Over half (53%) of banks and financial services institutions predict an increase in fixed pay for employees to partially offset the shortfall in employee incentive following planned European Union (EU) regulation to cap bonuses, according to a Towers Watson’s poll of over 150 financial services human resources professionals. The poll also shows that a third (33%) thought that companies would pursue alternative pay strategies with a focus on broader rewards, while a small minority predicted a decrease in total pay (7%) as the primary impact of the regulation.
Despite this, only 16% of those polled felt that rewards would be the most important human capital issue to address in their organisation over the next 12-18 months. Twice as many said their biggest challenges would be talent management (34%) or performance management (31%). According to the poll over half (56%) of financial services organisations plan to offset the impact on rewards by formalising training and development programmes, while other areas of focus included pension programmes (20%), flexible working arrangement programmes (15%) and health and wellness programmes (10%).

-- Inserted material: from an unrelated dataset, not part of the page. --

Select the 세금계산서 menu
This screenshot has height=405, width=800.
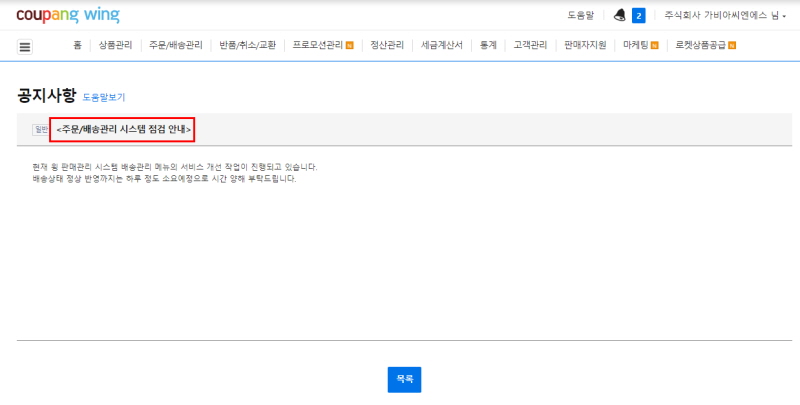442,45
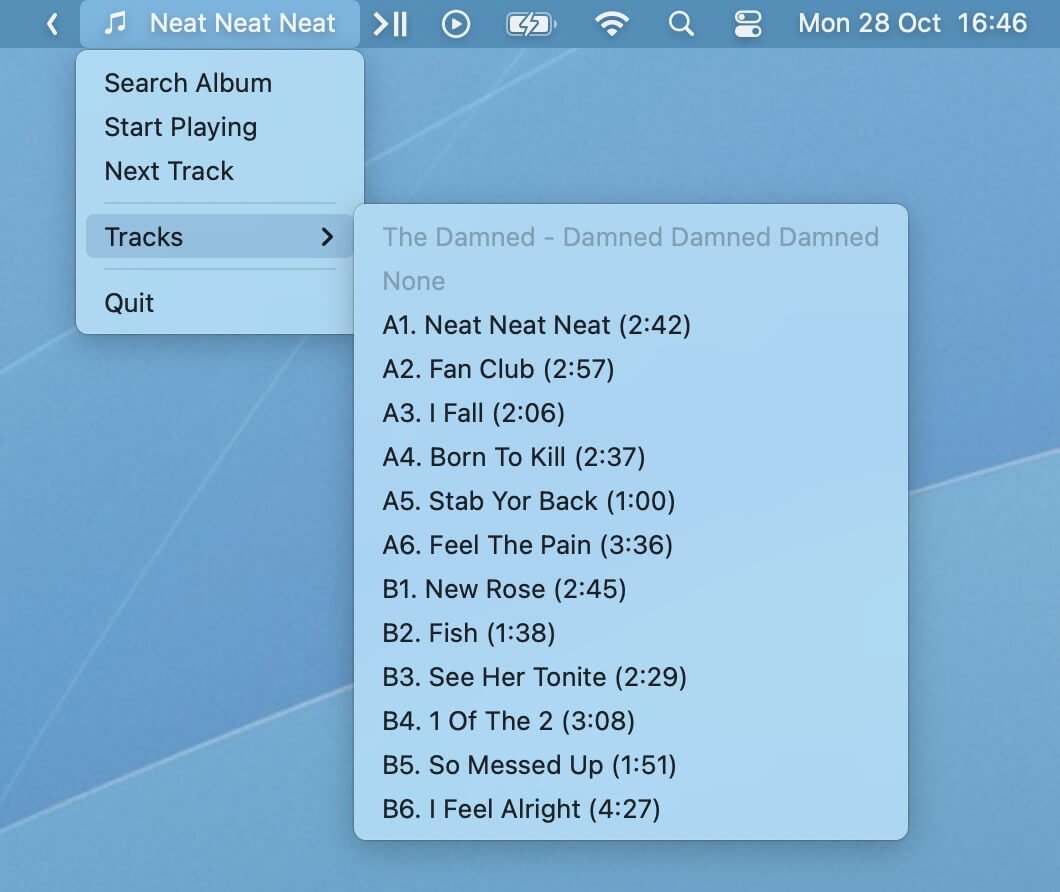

Mark Shelton, Managing Director of Towers Watson’s financial services Talent &Reward practice, said: “Financial services companies are aware that when the EU bonus cap comes into force many of their employees are going to receive overall lower pay and they recognise the need to make up for this shortfall in a number of different ways. Some will do it through higher fixed pay or increased pension contributions, but many companies are planning to invest in training and career development, healthcare and flexible working programmes in order to continue to motivate and engage employees despite the potential impact on their annual pay.”
The poll, conducted at Towers Watson’s recent annual Global Financial Services conference, also revealed that companies are braced for further pay regulation in coming years. Over two-thirds (68%) predict that politicians and regulators are likely to have the greatest impact on industry rewards over the next three years, more influential than shareholders (22%), employees (5%) and the media (4%).

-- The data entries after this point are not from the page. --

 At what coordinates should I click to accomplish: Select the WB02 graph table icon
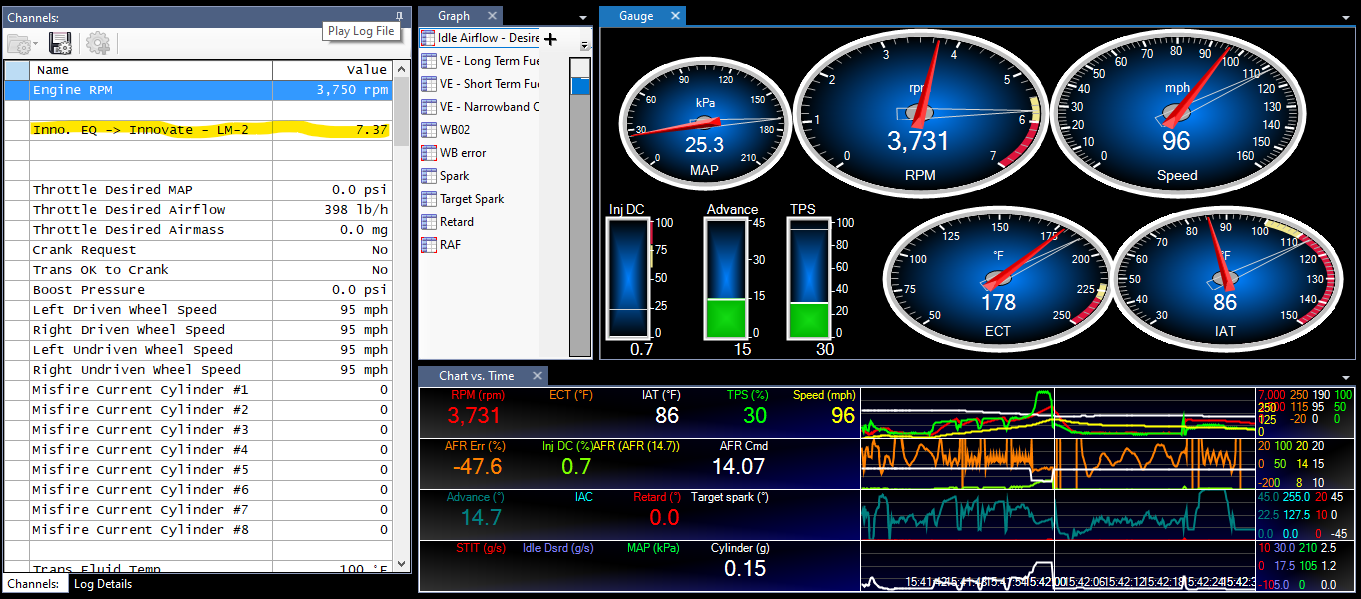point(429,130)
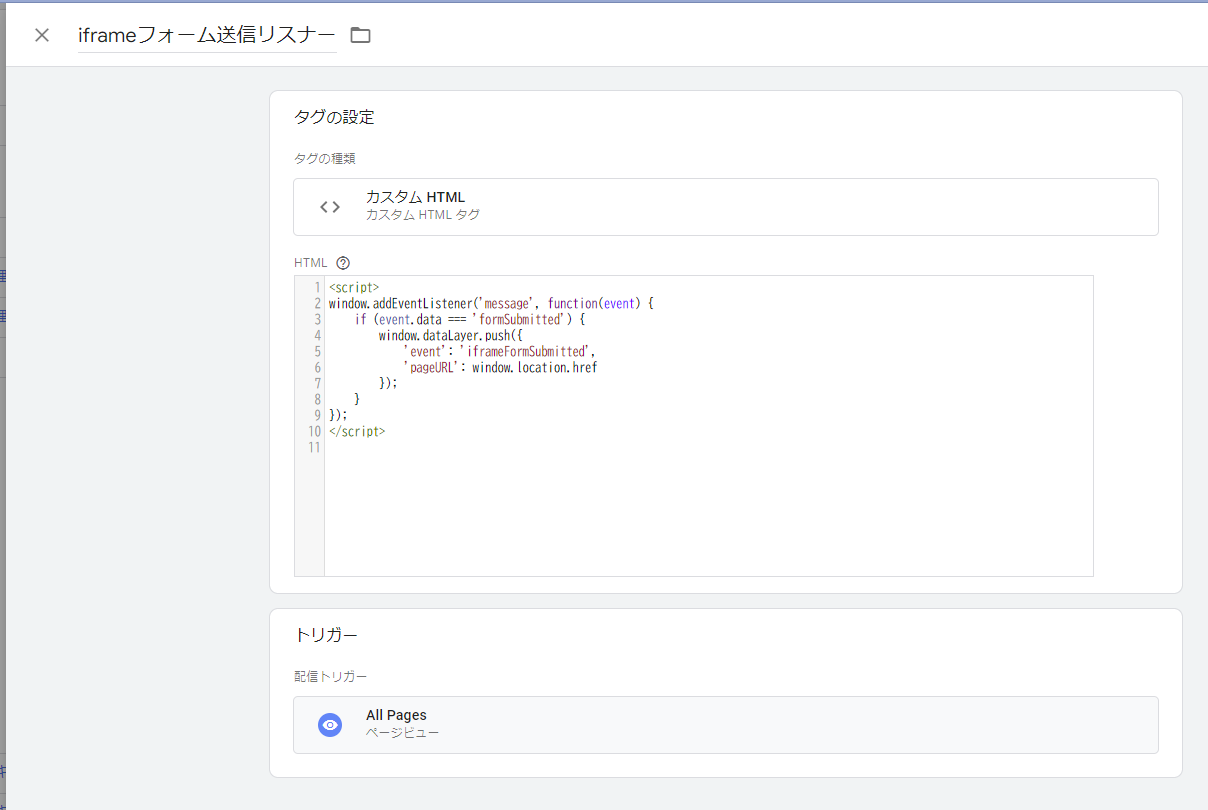Open the All Pages trigger entry
Screen dimensions: 1208x810
tap(725, 724)
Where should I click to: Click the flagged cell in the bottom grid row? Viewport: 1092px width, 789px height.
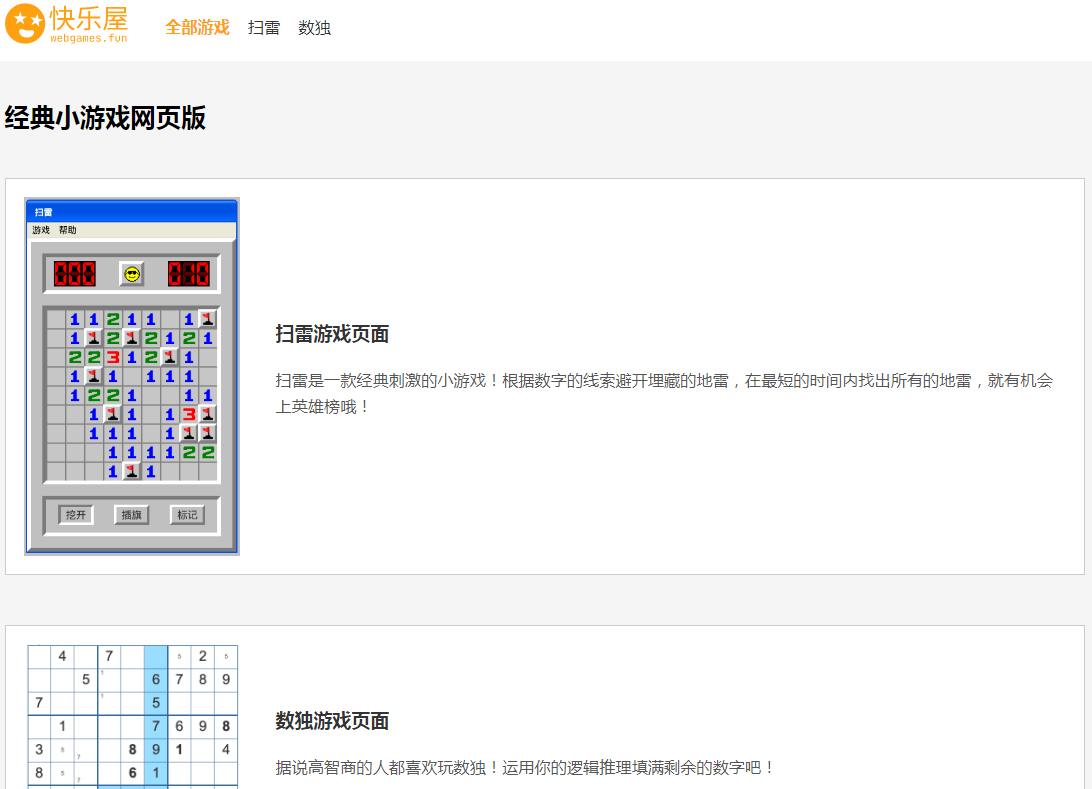[131, 471]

In addition, when asked which financial market would benefit the most if financial services talent and key roles in the industry left the UK market, New York (42%) was viewed as the most likely beneficiary, followed by Hong Kong (26%), Singapore (16%) and Switzerland (11%).
“Pay regulation is the issue de jour for many policymakers, both at a European level and here in the UK, and financial services companies clearly anticipate that this will continue. While many companies are consulting more closely than ever with shareholders and employees on this topic, it is governments that are likely to have the biggest impact,” said Shelton.
According to Towers Watson, talent management – as an HR tool – is expected to be used by more organisations in future to lower staff turnover as deferred awards, vesting and the inability to provide guarantees challenge the current workplace contract.
Chris Fabro, Managing Director of Towers Watson’s financial services Talent &Reward practice, said: “Organisations will shift from an emphasis on buying talent to growing talent. This will require more significant career planning, architecture and analytics to ensure the development of employee capabilities meets management and business challenges. While the industry must get pay right, it will also need to be thoroughly creative in attracting, retaining, motivating and engaging key talent.”
Is this the same talent that got us in the financial mess we are in.